## Assignment
A verbatim copy of each record is required.

Saved entries
:::
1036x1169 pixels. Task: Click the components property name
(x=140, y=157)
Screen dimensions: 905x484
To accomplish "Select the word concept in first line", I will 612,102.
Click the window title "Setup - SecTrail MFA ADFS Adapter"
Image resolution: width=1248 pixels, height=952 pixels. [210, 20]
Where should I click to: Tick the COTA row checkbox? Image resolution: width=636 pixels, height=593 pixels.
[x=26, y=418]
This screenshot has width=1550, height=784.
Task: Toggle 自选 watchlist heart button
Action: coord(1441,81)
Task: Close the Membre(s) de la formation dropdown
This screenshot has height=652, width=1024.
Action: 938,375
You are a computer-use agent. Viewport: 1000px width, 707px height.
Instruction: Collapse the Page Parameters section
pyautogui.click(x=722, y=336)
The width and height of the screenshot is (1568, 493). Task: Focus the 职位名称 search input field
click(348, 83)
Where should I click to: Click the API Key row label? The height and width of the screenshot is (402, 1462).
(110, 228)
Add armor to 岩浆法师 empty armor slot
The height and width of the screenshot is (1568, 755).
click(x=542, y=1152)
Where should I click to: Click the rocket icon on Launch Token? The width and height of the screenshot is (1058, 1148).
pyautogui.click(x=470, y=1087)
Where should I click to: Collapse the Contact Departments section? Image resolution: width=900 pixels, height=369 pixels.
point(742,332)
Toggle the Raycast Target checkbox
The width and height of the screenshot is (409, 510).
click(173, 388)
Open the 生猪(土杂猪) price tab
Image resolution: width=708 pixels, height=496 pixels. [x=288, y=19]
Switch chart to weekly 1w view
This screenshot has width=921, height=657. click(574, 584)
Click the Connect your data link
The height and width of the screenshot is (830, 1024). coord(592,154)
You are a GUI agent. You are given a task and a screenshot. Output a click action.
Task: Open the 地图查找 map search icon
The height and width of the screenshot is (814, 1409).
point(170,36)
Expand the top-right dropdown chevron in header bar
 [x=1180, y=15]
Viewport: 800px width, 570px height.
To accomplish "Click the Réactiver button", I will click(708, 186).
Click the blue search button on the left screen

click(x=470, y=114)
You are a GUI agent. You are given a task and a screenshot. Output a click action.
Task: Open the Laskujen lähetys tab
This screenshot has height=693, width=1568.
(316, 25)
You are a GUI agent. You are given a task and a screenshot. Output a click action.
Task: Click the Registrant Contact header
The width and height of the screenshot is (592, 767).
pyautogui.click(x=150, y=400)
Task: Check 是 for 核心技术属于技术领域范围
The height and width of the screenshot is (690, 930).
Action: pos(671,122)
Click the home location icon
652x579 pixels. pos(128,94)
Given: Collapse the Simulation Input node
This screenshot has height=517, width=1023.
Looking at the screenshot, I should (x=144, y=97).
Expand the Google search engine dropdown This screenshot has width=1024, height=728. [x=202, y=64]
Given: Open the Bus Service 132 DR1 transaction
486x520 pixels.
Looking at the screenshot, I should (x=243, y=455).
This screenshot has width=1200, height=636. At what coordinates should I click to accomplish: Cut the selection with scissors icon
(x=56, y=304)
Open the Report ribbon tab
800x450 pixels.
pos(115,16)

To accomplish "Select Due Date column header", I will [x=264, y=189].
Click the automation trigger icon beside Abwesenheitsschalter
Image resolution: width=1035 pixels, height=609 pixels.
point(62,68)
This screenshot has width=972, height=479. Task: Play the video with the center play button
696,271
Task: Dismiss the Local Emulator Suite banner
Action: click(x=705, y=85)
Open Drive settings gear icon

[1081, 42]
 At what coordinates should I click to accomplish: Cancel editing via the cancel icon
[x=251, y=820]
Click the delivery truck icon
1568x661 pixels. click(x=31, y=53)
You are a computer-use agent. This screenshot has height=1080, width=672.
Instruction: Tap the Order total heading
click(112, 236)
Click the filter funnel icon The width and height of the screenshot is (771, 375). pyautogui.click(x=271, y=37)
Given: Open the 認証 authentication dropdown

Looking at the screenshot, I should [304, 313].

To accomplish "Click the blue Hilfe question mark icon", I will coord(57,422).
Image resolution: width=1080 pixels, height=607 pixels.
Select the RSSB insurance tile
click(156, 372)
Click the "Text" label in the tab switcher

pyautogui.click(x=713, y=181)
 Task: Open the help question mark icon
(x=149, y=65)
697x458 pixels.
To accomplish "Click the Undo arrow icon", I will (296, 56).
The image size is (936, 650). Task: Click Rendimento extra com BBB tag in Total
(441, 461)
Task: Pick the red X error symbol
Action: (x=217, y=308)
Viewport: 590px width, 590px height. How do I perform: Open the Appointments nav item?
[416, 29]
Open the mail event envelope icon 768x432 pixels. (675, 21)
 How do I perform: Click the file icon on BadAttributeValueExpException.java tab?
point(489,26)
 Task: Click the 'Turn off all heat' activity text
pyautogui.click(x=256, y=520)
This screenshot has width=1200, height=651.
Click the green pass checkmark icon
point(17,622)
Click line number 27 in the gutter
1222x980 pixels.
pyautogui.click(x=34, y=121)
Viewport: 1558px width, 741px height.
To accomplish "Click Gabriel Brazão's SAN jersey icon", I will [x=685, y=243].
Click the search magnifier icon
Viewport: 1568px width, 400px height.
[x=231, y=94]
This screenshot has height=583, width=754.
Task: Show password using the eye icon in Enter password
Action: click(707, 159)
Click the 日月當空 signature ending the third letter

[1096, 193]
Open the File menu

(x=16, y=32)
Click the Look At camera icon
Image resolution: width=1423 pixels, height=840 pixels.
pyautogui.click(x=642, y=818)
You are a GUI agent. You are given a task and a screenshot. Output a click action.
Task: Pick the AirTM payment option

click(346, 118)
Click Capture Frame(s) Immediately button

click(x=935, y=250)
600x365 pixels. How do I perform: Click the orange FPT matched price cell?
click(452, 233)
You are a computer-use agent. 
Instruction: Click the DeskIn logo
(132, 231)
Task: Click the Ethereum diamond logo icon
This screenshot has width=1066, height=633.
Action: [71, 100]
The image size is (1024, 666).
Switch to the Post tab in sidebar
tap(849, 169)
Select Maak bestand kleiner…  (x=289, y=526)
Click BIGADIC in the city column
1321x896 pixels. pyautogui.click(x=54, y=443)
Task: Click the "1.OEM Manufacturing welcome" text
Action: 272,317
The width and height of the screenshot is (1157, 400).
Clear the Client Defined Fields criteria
:::
## Solution below
1036x1169 pixels. Task: Click the components property name
(x=140, y=157)
Screen dimensions: 905x484
To accomplish "Select the word concept in first line", I will 612,102.
Click the window title "Setup - SecTrail MFA ADFS Adapter"
Image resolution: width=1248 pixels, height=952 pixels. [210, 20]
Where should I click to: Tick the COTA row checkbox? Image resolution: width=636 pixels, height=593 pixels.
[x=26, y=418]
This screenshot has width=1550, height=784.
Task: Toggle 自选 watchlist heart button
Action: coord(1441,81)
Task: Close the Membre(s) de la formation dropdown
This screenshot has height=652, width=1024.
Action: 938,375
You are a computer-use agent. Viewport: 1000px width, 707px height.
Instruction: Collapse the Page Parameters section
pyautogui.click(x=722, y=336)
The width and height of the screenshot is (1568, 493). Task: Focus the 职位名称 search input field
click(348, 83)
Where should I click to: Click the API Key row label? The height and width of the screenshot is (402, 1462).
(110, 228)
Add armor to 岩浆法师 empty armor slot
The height and width of the screenshot is (1568, 755).
click(x=542, y=1152)
Where should I click to: Click the rocket icon on Launch Token? The width and height of the screenshot is (1058, 1148).
pyautogui.click(x=470, y=1087)
Where should I click to: Collapse the Contact Departments section? Image resolution: width=900 pixels, height=369 pixels.
point(742,332)
Toggle the Raycast Target checkbox
The width and height of the screenshot is (409, 510).
click(173, 388)
Open the 生猪(土杂猪) price tab
Image resolution: width=708 pixels, height=496 pixels. [x=288, y=19]
Switch chart to weekly 1w view
This screenshot has width=921, height=657. click(574, 584)
Click the Connect your data link
The height and width of the screenshot is (830, 1024). coord(592,154)
You are a GUI agent. You are given a task and a screenshot. Output a click action.
Task: Open the 地图查找 map search icon
The height and width of the screenshot is (814, 1409).
point(170,36)
Expand the top-right dropdown chevron in header bar
 [x=1180, y=15]
Viewport: 800px width, 570px height.
To accomplish "Click the Réactiver button", I will click(708, 186).
Click the blue search button on the left screen

click(x=470, y=114)
You are a GUI agent. You are given a task and a screenshot. Output a click action.
Task: Open the Laskujen lähetys tab
This screenshot has height=693, width=1568.
(316, 25)
You are a GUI agent. You are given a task and a screenshot. Output a click action.
Task: Click the Registrant Contact header
The width and height of the screenshot is (592, 767).
pyautogui.click(x=150, y=400)
Task: Check 是 for 核心技术属于技术领域范围
The height and width of the screenshot is (690, 930).
Action: pos(671,122)
Click the home location icon
652x579 pixels. pos(128,94)
Given: Collapse the Simulation Input node
This screenshot has height=517, width=1023.
Looking at the screenshot, I should (x=144, y=97).
Expand the Google search engine dropdown This screenshot has width=1024, height=728. [x=202, y=64]
Given: Open the Bus Service 132 DR1 transaction
486x520 pixels.
Looking at the screenshot, I should (x=243, y=455).
This screenshot has width=1200, height=636. At what coordinates should I click to accomplish: Cut the selection with scissors icon
(x=56, y=304)
Open the Report ribbon tab
800x450 pixels.
pos(115,16)

To accomplish "Select Due Date column header", I will [x=264, y=189].
Click the automation trigger icon beside Abwesenheitsschalter
Image resolution: width=1035 pixels, height=609 pixels.
point(62,68)
This screenshot has width=972, height=479. Task: Play the video with the center play button
696,271
Task: Dismiss the Local Emulator Suite banner
Action: click(x=705, y=85)
Open Drive settings gear icon

[1081, 42]
 At what coordinates should I click to accomplish: Cancel editing via the cancel icon
[x=251, y=820]
Click the delivery truck icon
1568x661 pixels. click(x=31, y=53)
You are a computer-use agent. This screenshot has height=1080, width=672.
Instruction: Tap the Order total heading
click(112, 236)
Click the filter funnel icon The width and height of the screenshot is (771, 375). pyautogui.click(x=271, y=37)
Given: Open the 認証 authentication dropdown

Looking at the screenshot, I should [304, 313].

To accomplish "Click the blue Hilfe question mark icon", I will coord(57,422).
Image resolution: width=1080 pixels, height=607 pixels.
Select the RSSB insurance tile
click(156, 372)
Click the "Text" label in the tab switcher

pyautogui.click(x=713, y=181)
 Task: Open the help question mark icon
(x=149, y=65)
697x458 pixels.
To accomplish "Click the Undo arrow icon", I will (296, 56).
The image size is (936, 650). Task: Click Rendimento extra com BBB tag in Total
(441, 461)
Task: Pick the red X error symbol
Action: (x=217, y=308)
Viewport: 590px width, 590px height. How do I perform: Open the Appointments nav item?
[416, 29]
Open the mail event envelope icon 768x432 pixels. (675, 21)
 How do I perform: Click the file icon on BadAttributeValueExpException.java tab?
point(489,26)
 Task: Click the 'Turn off all heat' activity text
pyautogui.click(x=256, y=520)
This screenshot has width=1200, height=651.
Click the green pass checkmark icon
point(17,622)
Click line number 27 in the gutter
1222x980 pixels.
pyautogui.click(x=34, y=121)
Viewport: 1558px width, 741px height.
To accomplish "Click Gabriel Brazão's SAN jersey icon", I will [x=685, y=243].
Click the search magnifier icon
Viewport: 1568px width, 400px height.
[x=231, y=94]
This screenshot has height=583, width=754.
Task: Show password using the eye icon in Enter password
Action: click(707, 159)
Click the 日月當空 signature ending the third letter

[1096, 193]
Open the File menu

(x=16, y=32)
Click the Look At camera icon
Image resolution: width=1423 pixels, height=840 pixels.
pyautogui.click(x=642, y=818)
You are a GUI agent. You are given a task and a screenshot. Output a click action.
Task: Pick the AirTM payment option

click(346, 118)
Click Capture Frame(s) Immediately button

click(x=935, y=250)
600x365 pixels. How do I perform: Click the orange FPT matched price cell?
click(452, 233)
You are a computer-use agent. 
Instruction: Click the DeskIn logo
(132, 231)
Task: Click the Ethereum diamond logo icon
This screenshot has width=1066, height=633.
Action: [71, 100]
The image size is (1024, 666).
Switch to the Post tab in sidebar
tap(849, 169)
Select Maak bestand kleiner…  (x=289, y=526)
Click BIGADIC in the city column
1321x896 pixels. pyautogui.click(x=54, y=443)
Task: Click the "1.OEM Manufacturing welcome" text
Action: 272,317
The width and height of the screenshot is (1157, 400).
Clear the Client Defined Fields criteria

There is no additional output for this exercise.